Here are some ways to direct your players to Boulle:
- They are contracted by Perigee to go check the cylinder out and figure out what's going on. This is a relatively well-paying job. This can work as a setup for a one-shot, or as a one-time job in a sandbox campaign.
- They are Perigee employees arriving for a 6-month work shift in Boulle Cylinder. The radio contact weirdness has been already noticed in this case, but the mammoth that is Perigee is yet to react. This is an ideal setup for a one-shot.
- They don't know about the disquieting lack of radio transmissions, and have to visit the station on other business - perhaps they're looking for someone, and that person lives in Boulle. This is a good way to integrate Boulle Cylinder into a larger campaign.
Upon docking, the players emerge through the airlock to find themselves in wilderness - a mosaic of lush, green jungle and rolling, dry grassland. Far above, the vegetation wraps around the sky in a mind-bending arc, a wedding ring of green. Distant sounds of birdsong and a vaguely unsettling, apelike hooting echo throughout the colossal internal space of the habitat. Signs of the cylinder's former extensive civilization, such as roads, houses or agri-fields, are entirely absent - swallowed up by jungle and prairie.
All human beings seem to have simply disappeared from this bizarre, changed environment. There are only apes to be found - smaller than a human, but larger than a chimpanzee, swinging from trees, engaging in petty gang scuffles over fruit, and roaming the grassy areas in troops.
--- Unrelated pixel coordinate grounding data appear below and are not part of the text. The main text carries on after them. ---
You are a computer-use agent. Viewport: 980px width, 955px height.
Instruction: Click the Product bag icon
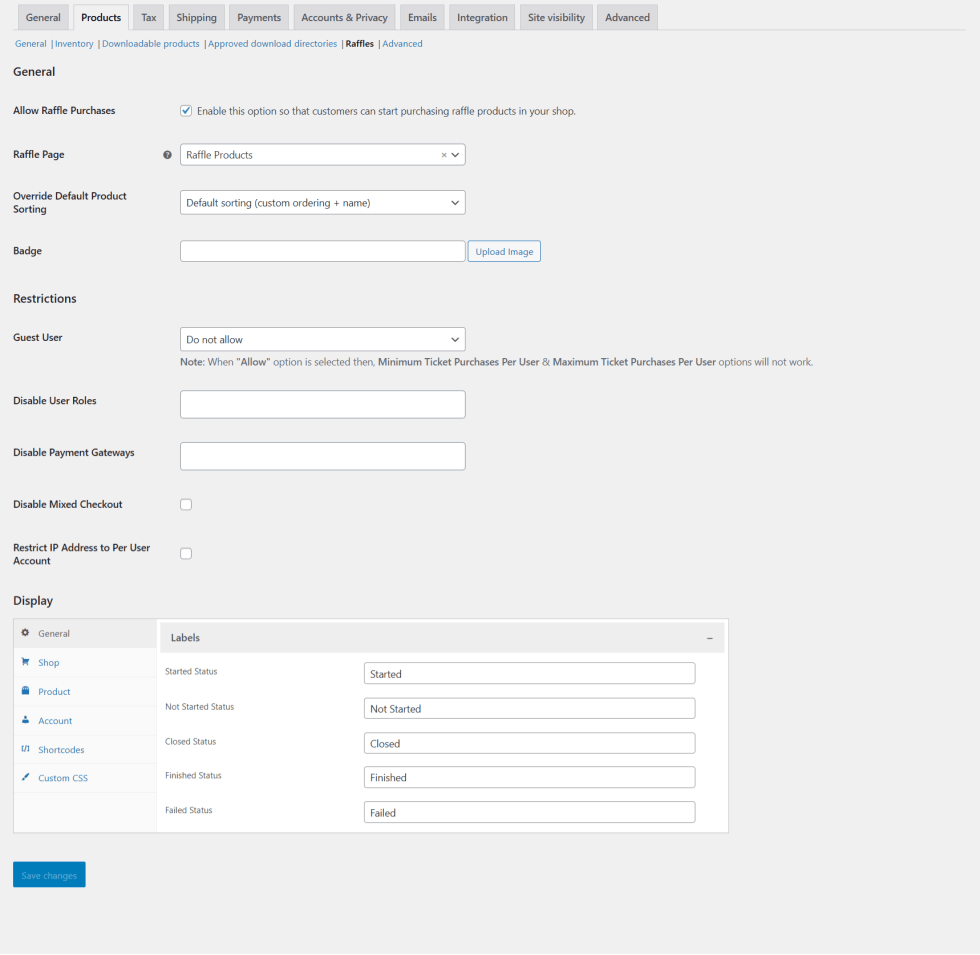tap(25, 691)
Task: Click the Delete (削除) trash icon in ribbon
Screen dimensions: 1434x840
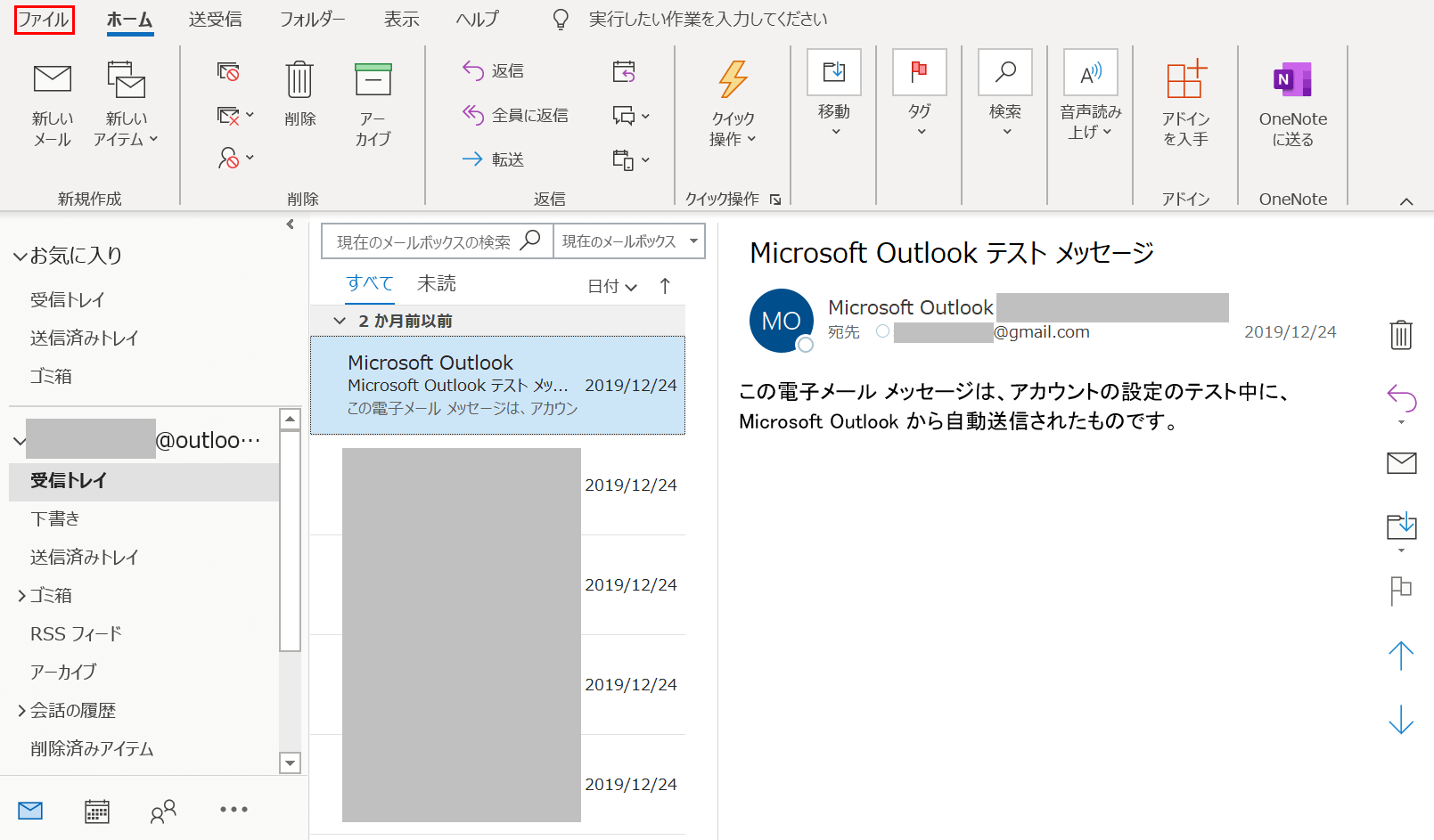Action: coord(299,80)
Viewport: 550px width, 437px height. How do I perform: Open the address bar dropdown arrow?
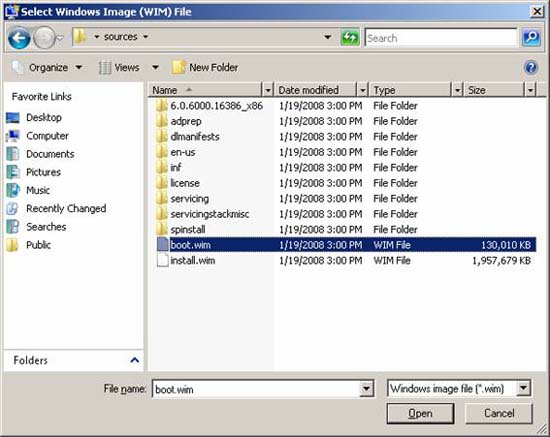coord(327,37)
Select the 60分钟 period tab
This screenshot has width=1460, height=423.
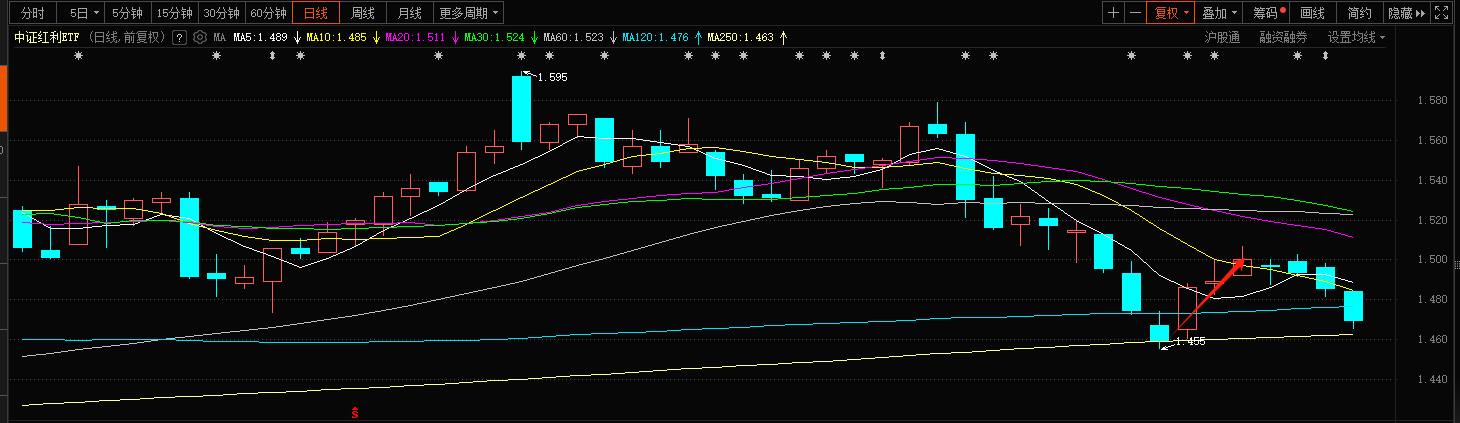pyautogui.click(x=268, y=13)

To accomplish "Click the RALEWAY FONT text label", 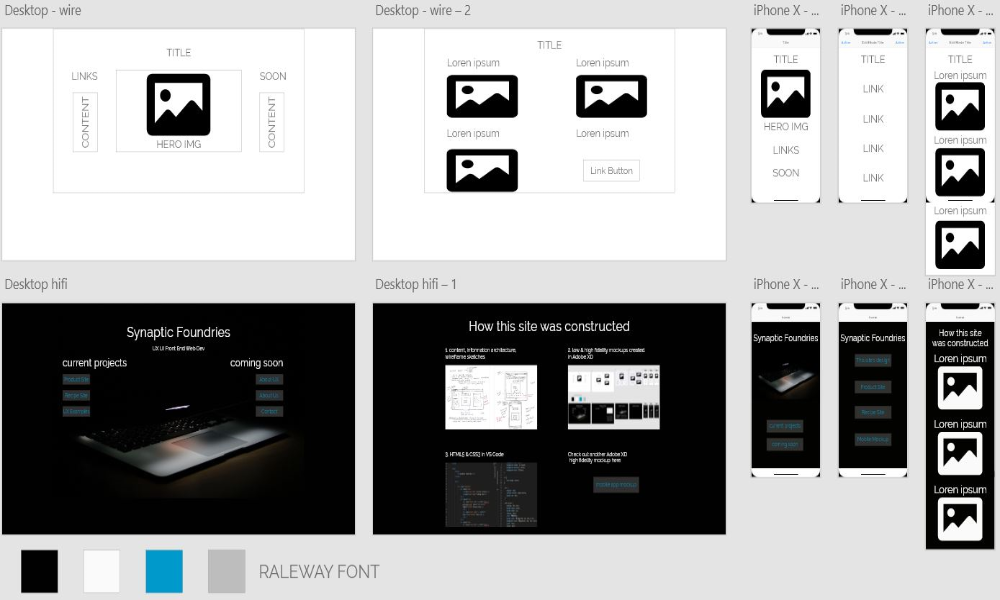I will (x=319, y=572).

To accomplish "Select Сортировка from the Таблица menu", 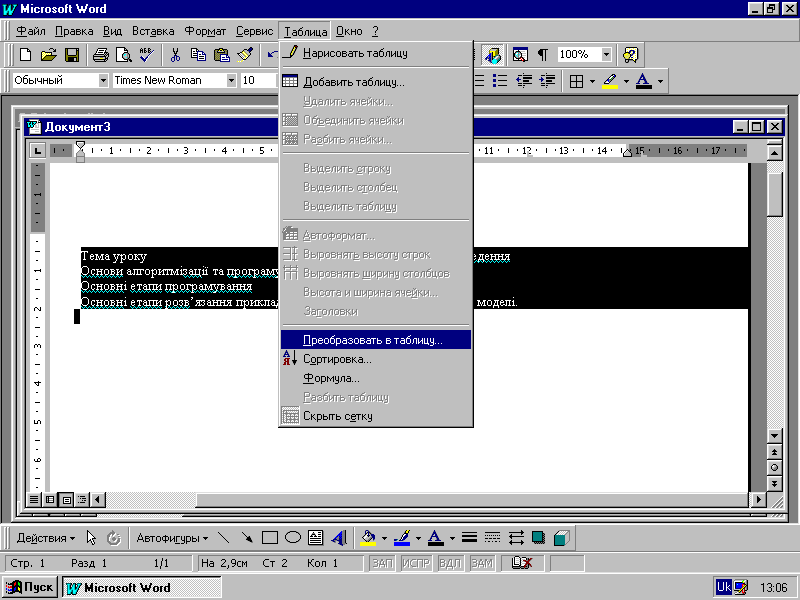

They are powerfully built, with barrel chests, short, bent legs with prehensile feet and long, corded arms tipped by long-fingered hands - grasping, gripping, rending, tearing organs. There is a rude covering of sparse hair - coal-black, chestnut-brown, occasionally reddish or straw-colored. Their skin is a ruddy brown, and wrinkled. Startlingly humanlike, pale blue eyes gaze almost comprehendingly out from under a protruding brow. Each has a crescent-shaped cybernetic implant embedded into the back of its head.
So what happened here? Simple.
Soror, the AI in charge of running Boulle Cylinder, was given the directive of maximizing happiness within the colony (another experiment with colony organizing methods - there are overseer AIs with various different directives in Perigee's other agri-cylinders). The logical conclusion, of course, was to paperclip-maximize it. Humans have so many worries, so many stresses - work details for the Company, academic rivalries, deadlines, money, death, existential dread. Apes worry about none of these things. Given a spacious enough and interesting enough habitat, and sustenance ad libitum, apes don't really worry about anything at all. An ape has a simpler and, given the right environment, more content, stress-free existence.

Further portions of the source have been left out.